Toulouse
« Le terrorisme ne parviendra pas à fracturer notre communauté nationale », déclarait mercredi 21 mars Nicolas Sarkozy et les candidats à la présidentielle ont appelé à l’union nationale.
Cependant, la campagne depuis plusieurs semaines a largement dérapée. Les débats sur la viande halal, sur l’inégalité des civilisations, la place des étrangers mais aussi sur l’assistanat ont stigmatisé l’autre et engagé notre société sur les chemins de l’obscurantisme. La libération de la parole raciste, homophobe ou sexiste, qui imprègne jour après jour l’inconscient collectif ne peut que conduire au passage à l’acte de fanatiques.
Il faut maintenant ne pas éviter d’analyser les raisons qui ont conduit un jeune à devenir un psychopathe fanatique. Car ce drame constitue un révélateur de plusieurs grands débats que notre société n’est pas encore capable de traiter sereinement : les sources de la violence, la sécurité des Français, la religion et la laïcité…

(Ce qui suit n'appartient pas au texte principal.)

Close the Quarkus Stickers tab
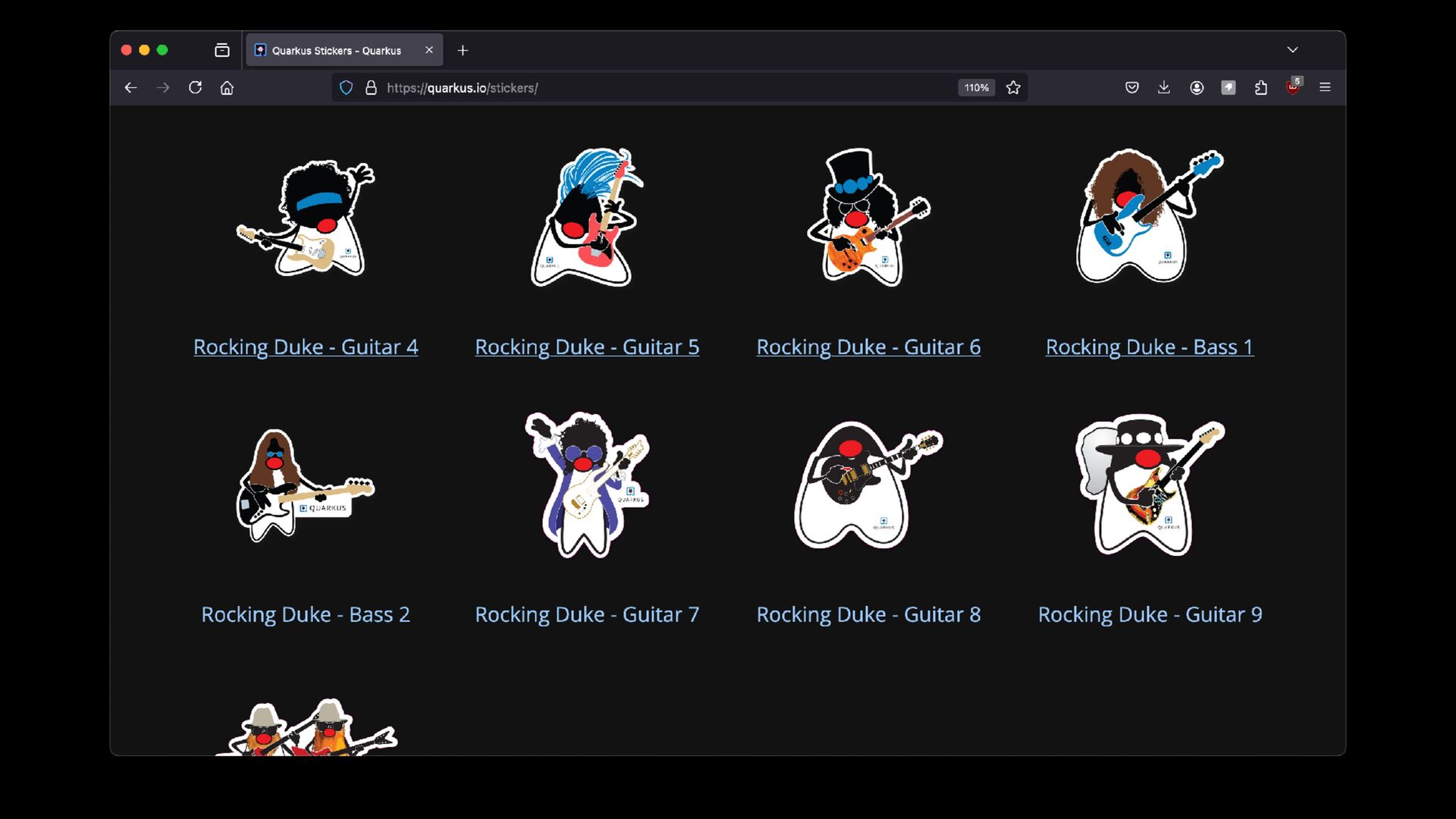This screenshot has height=819, width=1456. point(429,50)
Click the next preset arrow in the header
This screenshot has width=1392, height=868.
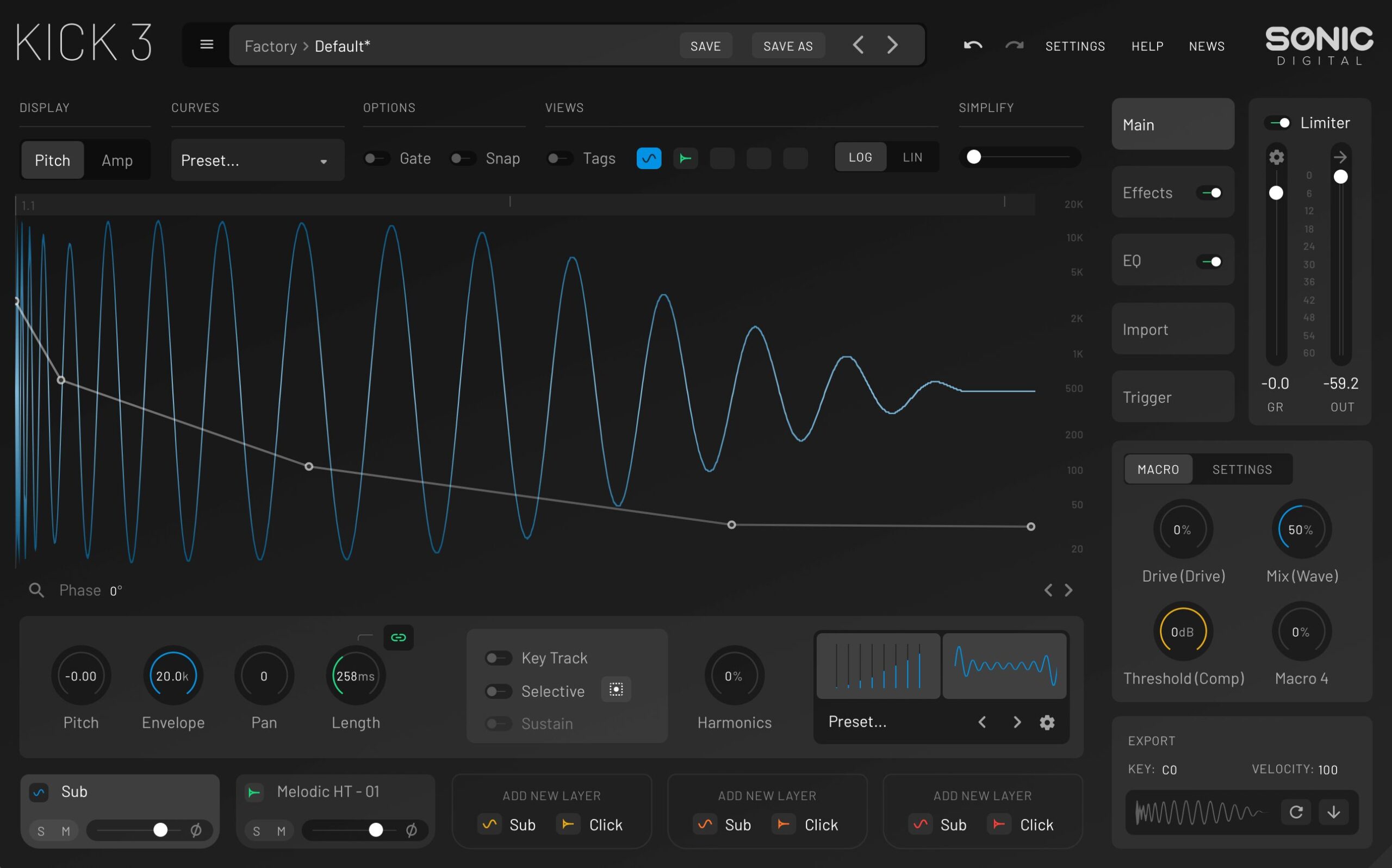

Peu importent les niveaux de revenus, les confessions religieuses et les obédiences politiques. Nous avons besoin de solidarité et d’espoir pour l’avenir, d’apaisement et d’audace. Nous devons chacun prendre le chemin de la sagesse, celui d’une République laïque, unie et dépourvue de haine.
Je vous propose de méditer quelques lignes de Jean JAURES : «en même temps que le vieil ordre politique et social agonise, une poussée nouvelle de forces brutes, d’appétits ignobles ou de fanatismes meurtriers soulève l’écorce crevassée de la vieille terre ».